> **Exercise directions**: Every line of the listing that contains the word "agent" is to be copied out.

------ Supplied material ------

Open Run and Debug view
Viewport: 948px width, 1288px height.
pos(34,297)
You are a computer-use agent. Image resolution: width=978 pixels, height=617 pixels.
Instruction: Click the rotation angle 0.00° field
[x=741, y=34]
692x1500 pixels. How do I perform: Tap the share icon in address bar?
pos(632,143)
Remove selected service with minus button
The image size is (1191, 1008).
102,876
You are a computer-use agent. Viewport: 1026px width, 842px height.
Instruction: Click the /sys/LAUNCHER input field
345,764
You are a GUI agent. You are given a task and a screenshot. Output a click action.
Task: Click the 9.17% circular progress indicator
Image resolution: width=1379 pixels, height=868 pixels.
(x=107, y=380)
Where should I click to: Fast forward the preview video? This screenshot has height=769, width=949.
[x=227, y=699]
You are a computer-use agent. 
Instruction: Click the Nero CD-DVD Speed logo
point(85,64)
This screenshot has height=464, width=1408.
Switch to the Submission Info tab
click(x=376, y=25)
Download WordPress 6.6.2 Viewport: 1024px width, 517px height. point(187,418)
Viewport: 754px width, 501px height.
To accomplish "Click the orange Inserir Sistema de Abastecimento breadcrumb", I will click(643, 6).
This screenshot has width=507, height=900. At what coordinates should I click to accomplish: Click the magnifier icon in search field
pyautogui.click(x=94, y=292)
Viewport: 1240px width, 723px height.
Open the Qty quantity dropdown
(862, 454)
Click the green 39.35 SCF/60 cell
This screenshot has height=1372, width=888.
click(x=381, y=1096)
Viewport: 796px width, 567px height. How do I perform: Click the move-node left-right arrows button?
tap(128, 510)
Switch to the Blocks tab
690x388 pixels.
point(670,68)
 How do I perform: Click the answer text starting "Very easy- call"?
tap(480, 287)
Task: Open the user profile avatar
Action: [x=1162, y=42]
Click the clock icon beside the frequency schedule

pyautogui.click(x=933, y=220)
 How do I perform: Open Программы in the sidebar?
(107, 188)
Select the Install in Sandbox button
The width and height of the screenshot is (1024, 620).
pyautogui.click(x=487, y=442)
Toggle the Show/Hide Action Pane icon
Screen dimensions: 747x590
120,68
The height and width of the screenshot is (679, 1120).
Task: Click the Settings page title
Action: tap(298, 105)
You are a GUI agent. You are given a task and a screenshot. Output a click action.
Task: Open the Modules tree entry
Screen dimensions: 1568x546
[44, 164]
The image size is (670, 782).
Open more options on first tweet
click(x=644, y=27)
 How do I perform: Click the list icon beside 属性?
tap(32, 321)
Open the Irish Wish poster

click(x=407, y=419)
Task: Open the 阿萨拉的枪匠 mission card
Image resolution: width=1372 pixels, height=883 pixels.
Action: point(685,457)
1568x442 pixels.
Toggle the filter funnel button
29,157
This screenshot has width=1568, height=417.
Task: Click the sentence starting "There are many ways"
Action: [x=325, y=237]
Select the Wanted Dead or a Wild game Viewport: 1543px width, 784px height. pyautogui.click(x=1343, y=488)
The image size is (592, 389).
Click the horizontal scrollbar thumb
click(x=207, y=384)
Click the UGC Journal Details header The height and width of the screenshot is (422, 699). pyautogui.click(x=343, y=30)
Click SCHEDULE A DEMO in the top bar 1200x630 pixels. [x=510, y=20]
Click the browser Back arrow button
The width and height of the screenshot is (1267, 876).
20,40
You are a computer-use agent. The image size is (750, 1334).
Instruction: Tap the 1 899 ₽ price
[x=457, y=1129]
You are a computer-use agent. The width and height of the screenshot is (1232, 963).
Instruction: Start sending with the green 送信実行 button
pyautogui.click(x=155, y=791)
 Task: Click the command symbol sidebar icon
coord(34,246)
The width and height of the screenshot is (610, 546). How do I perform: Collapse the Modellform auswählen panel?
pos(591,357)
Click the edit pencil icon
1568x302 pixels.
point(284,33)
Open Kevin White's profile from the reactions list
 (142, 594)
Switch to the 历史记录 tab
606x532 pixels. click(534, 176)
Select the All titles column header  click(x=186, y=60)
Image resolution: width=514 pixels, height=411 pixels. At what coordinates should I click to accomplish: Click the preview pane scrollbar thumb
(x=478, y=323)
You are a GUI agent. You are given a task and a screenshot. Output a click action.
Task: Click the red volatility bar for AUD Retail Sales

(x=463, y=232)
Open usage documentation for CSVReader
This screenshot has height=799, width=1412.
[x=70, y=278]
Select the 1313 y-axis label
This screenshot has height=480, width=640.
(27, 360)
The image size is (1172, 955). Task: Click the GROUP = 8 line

------

> **Answer to this task**:
You are a computer-use agent. Image resolution: width=978 pixels, height=617 pixels.
You are a computer-use agent. Viewport: 1026px width, 842px height.
You are a GUI agent. You are given a task and a screenshot. Output a click action.
You are a computer-use agent. 
You are a GUI agent. You are given a task and a screenshot. Output a click action.
You are a computer-use agent. The image size is (750, 1334).
You are a computer-use agent. The width and height of the screenshot is (1232, 963).
You are a GUI agent. You are given a task and a screenshot. Output a click action.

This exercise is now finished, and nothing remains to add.